如此,现在也就只有湖里的海幽兰还能看。晴黎从水里拔了一枝拿在手里,盯着湖面发呆。身后传来衣料互相摩擦发出的窸窸窣窣的声音,晴黎以为是小蝶,老太太似的叹了口气,回神搭话:“你说我最近是不是有点儿过分啊?九天的女仙是不能随便打的啊,我这一架还不知道要招惹多少事端,”随后又愤愤的道:“不过也是清荷女仙先说我坏话的,说我配不上言渊,你说这算什么,配不上?我怎么还觉得是我吃亏了呢,”说完往旁边挪了挪,“唉,其实我也知道自己做的不对,可就是管不住自己。

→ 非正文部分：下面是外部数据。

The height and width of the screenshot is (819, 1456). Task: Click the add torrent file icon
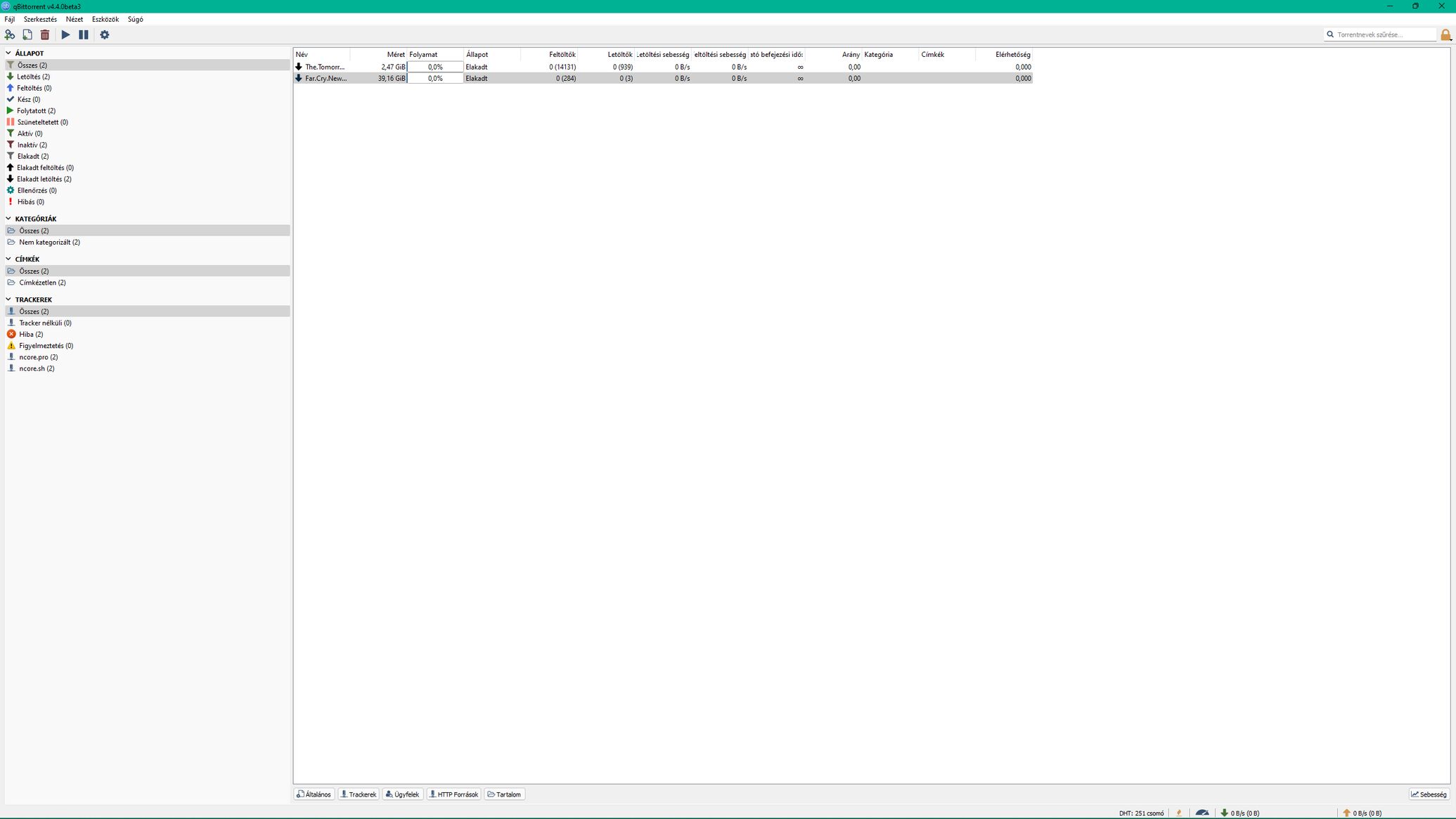[x=27, y=34]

你也跟了我几百年了,也知道我的性子,姑姑从小到大打了我多少次鞭子了,都改不了。其实我也明白为什么父君会把我送到这里来,他大概也是烦我了吧,所以才借口让言渊教我术法把我扔了出来,”她又顿了顿,“可我老觉得我自己是个累赘,而且还那么懒,你看言渊的仙法都练得那么好了,还整天捧着本书看,我呢?除了惹麻烦就是惹麻烦,什么都学不好,连凝阳都比不上,而且仇人还那么多,一个个都想要我的命似的,唉,你说我过的是不是很凄惨啊?”
晴黎像是很惆怅的看了看天空,静了片刻,半晌才道:“小蝶,你说九天现在是什么样子啊?我好想去看看五重天的沉香花,好久都没去看了。”又是片刻的安静,“小蝶,你说九天的沉香花会落到凡界么?”

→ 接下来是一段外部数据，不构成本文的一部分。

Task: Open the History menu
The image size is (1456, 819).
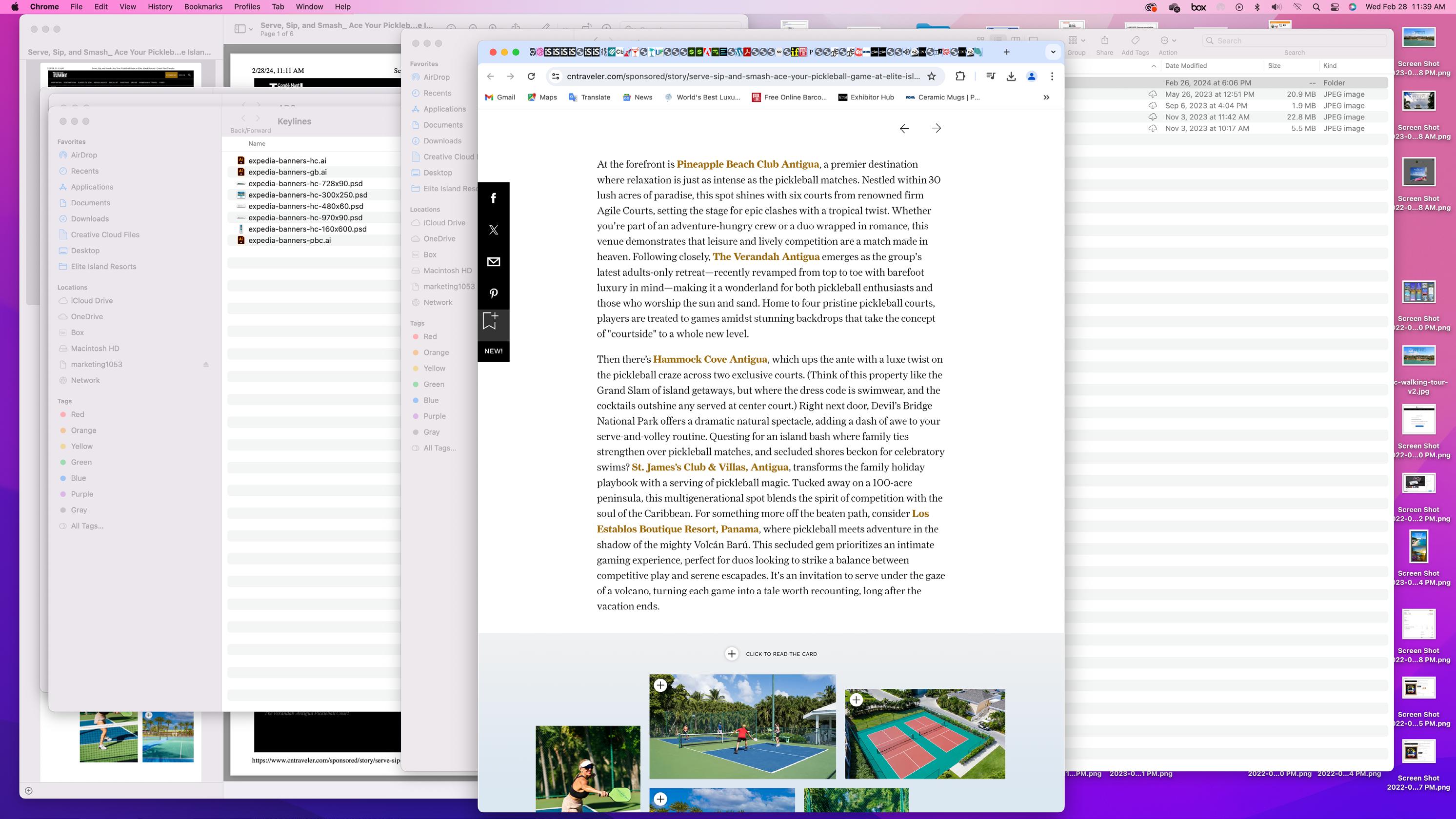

身后忽然传来东西掉在地上的声音,晴黎从无限的惆怅中回过神来,转头,喉咙里那句“你怎么了”却被生生噎了回去。言渊一脸难以置信的少见表情站在她身后,手保持着书掉到地上之前的姿势,掉落地上的书书页卷曲着,沾上了些许草屑。晴黎从地上爬起来,结结巴巴的道:“我、我不知道是你,刚才多有失、失礼了……你找我、我有事儿吗?”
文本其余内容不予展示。